A little history from The Japan Times: Back in the 1980s, “official” Japan became worried that labor was getting too expensive, threatening its manufacturing and exports. Importing cheap labor was at first ruled out as a solution because it would debase Japan’s “homogeneous” racial stock, but that proved to be tatemae, a facade, as the nation began importing workers from China as “trainees.” Not being citizens, they didn’t have to be paid the minimum wage and they could be worked long, long hours.

Later, Japan also starting inviting Nikkei, foreigners of Japanese descent who mostly do not speak Japanese, to work in the country. Like the trainees, they are not citizens and thus not subject to any labor laws. Reports of working both of these groups as many as 16 hours a day and paying them just $400 a month abound, which you can read about in more detail in the article.

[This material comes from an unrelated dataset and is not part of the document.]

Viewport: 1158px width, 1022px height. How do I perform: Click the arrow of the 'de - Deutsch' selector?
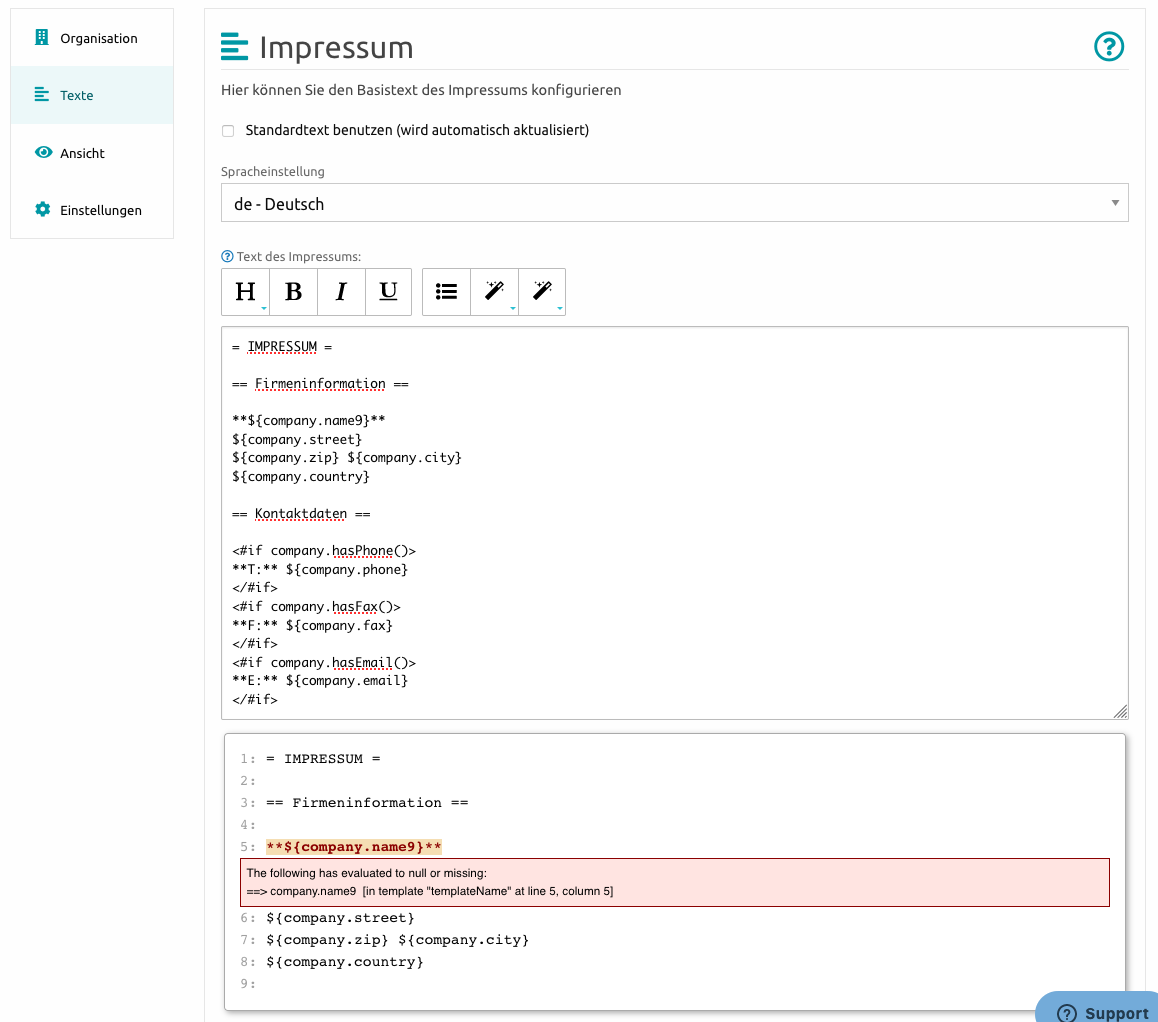tap(1115, 204)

Now, with a severe economic downturn hitting Japan, the trainees and Nikkei have been the first to be fired. The trainees have no choice but to return home, where they face disgrace and possible prison time for not being able to repay their sponsors for sending them over. The Nikkei are being offered “golden parachute” payments of $3,000 for each worker and $2,000 for each dependent to return home and never come back!

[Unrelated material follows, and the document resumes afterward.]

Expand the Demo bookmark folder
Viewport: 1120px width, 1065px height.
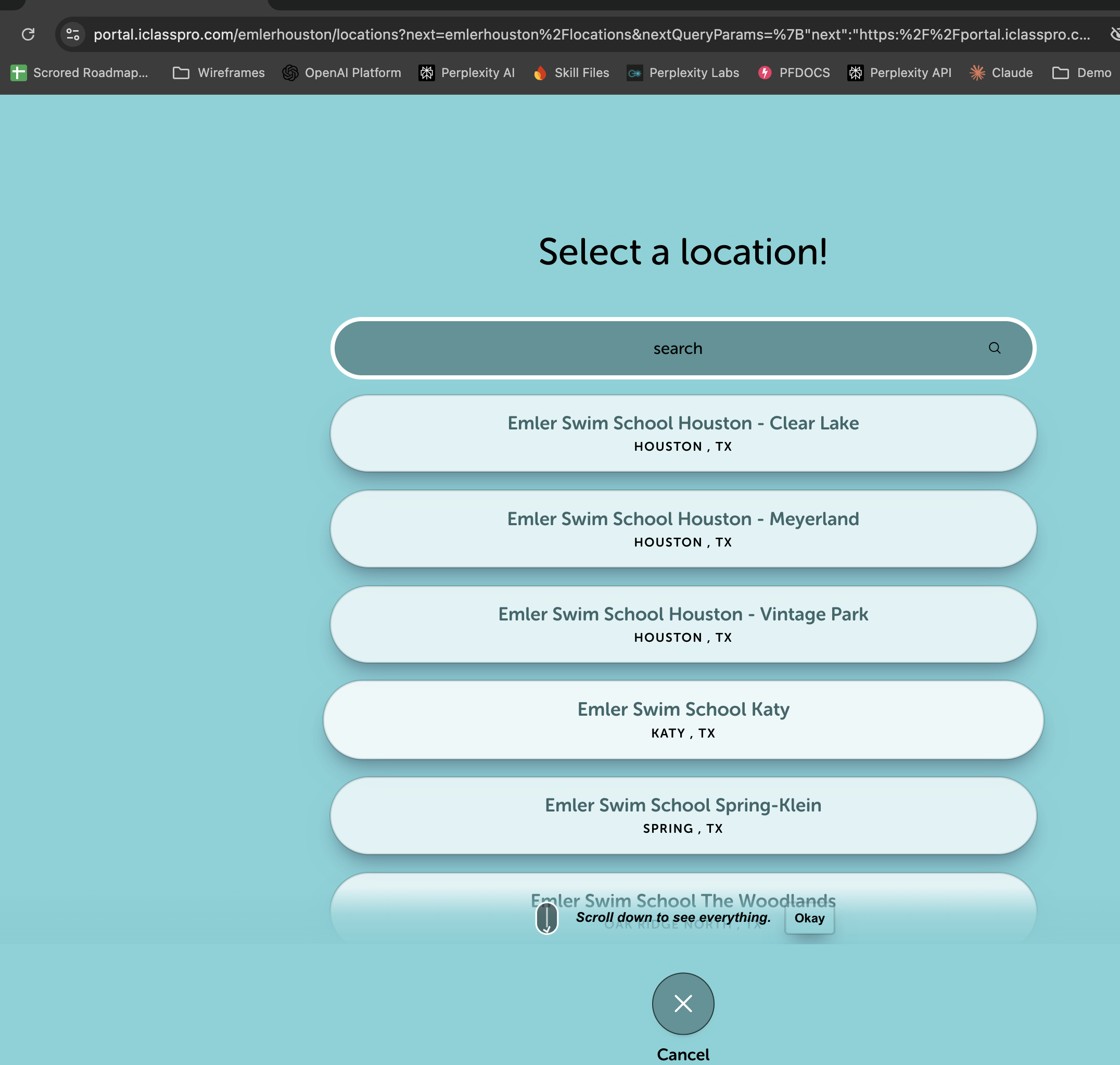1081,73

The Japan Times concludes, and this sounds eerily like America:

It’s epiphany time. Japan’s policymakers haven’t evolved beyond an early Industrial-Revolution mind set, which sees people (well, foreigners, anyway) as mere work units. Come here, work your ass off, then go ‘home’ when we have no more use for you; it’s the way we’ve dealt many times before with foreigners, and the way we’ll probably deal with those Indonesian and Filipino care workers we’re scheming to come take care of our elderly.

Wow, I truly feel sorry for these people. It’s even making me reconsider my opposition to unions and the Employee Free Choice Act (EFCA). The phrase “mere work units,” in particular, sticks in my craw.

The article is truly eye-opening, a must read.